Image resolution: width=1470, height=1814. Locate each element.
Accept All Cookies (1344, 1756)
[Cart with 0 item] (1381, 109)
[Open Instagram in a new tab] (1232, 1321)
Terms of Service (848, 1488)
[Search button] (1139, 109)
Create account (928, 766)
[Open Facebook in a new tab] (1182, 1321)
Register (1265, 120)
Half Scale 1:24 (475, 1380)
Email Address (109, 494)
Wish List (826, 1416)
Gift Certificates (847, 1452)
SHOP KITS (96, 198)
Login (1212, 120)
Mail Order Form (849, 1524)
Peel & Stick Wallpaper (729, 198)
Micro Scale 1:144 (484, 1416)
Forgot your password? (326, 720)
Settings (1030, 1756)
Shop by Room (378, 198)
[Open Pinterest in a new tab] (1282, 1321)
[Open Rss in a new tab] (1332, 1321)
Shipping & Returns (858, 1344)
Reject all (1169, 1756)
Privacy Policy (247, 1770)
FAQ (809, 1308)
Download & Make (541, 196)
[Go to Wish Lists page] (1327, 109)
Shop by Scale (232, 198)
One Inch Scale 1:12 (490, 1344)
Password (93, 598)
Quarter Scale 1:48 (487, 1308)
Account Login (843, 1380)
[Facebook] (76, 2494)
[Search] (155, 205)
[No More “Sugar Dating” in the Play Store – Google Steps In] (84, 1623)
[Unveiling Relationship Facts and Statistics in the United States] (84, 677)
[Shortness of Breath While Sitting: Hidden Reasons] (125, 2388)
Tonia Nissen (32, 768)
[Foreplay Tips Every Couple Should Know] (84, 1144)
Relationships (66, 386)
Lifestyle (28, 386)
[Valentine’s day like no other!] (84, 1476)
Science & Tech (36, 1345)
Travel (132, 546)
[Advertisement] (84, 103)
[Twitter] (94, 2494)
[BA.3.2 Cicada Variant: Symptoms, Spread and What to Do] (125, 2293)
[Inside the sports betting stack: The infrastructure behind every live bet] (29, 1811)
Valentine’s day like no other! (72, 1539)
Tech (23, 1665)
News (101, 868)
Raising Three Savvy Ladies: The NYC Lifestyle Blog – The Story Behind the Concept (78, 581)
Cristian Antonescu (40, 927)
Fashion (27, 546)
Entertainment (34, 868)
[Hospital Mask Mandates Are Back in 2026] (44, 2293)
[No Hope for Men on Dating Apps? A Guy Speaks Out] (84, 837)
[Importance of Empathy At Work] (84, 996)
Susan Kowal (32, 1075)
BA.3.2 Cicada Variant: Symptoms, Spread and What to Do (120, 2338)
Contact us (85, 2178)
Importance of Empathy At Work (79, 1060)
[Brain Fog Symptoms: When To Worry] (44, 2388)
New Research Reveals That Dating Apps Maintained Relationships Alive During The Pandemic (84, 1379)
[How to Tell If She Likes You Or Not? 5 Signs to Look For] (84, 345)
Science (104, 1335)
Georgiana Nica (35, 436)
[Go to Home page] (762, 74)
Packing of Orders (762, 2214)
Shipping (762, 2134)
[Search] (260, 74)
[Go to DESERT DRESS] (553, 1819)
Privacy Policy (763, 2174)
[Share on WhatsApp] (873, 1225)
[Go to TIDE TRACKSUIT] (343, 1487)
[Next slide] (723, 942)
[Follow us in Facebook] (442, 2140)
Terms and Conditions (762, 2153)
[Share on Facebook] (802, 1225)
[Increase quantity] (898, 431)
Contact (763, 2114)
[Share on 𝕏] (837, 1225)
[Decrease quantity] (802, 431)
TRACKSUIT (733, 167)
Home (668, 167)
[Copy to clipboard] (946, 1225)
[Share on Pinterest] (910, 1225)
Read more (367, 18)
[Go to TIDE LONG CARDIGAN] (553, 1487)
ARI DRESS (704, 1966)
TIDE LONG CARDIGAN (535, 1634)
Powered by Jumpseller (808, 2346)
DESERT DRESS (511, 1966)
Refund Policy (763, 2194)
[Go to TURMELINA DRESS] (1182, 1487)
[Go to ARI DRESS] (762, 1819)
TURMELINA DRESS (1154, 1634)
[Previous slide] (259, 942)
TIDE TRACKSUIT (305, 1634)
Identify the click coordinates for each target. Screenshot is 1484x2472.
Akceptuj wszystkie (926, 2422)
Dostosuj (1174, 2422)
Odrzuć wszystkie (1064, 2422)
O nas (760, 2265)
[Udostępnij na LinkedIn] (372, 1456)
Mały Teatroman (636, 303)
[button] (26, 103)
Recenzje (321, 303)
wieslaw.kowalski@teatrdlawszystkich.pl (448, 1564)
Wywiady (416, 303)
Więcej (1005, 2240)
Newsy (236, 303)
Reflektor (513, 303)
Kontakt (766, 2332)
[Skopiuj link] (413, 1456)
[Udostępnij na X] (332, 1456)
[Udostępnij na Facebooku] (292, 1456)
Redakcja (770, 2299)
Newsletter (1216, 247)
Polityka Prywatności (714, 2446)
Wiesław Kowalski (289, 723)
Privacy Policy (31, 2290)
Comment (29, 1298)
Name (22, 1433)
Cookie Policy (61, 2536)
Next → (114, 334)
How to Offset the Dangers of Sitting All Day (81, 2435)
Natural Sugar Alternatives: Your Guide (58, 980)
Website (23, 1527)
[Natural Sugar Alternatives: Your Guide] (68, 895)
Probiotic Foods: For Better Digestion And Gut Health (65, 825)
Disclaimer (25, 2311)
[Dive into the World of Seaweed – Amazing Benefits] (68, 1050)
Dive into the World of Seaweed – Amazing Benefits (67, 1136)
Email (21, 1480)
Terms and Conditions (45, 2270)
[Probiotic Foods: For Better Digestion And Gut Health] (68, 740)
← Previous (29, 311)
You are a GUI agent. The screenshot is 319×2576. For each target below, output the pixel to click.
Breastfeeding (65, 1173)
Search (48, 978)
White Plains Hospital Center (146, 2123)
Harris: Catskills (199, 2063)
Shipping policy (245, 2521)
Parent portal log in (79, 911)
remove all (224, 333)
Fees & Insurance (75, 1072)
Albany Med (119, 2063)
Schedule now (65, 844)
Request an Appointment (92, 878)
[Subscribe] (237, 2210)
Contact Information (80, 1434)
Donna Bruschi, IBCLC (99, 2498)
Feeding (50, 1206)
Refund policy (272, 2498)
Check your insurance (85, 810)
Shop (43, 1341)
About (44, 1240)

+-------+

__The task__. From the listing above, determine how many lines contain "Health", then write only that number.

__Response__. 2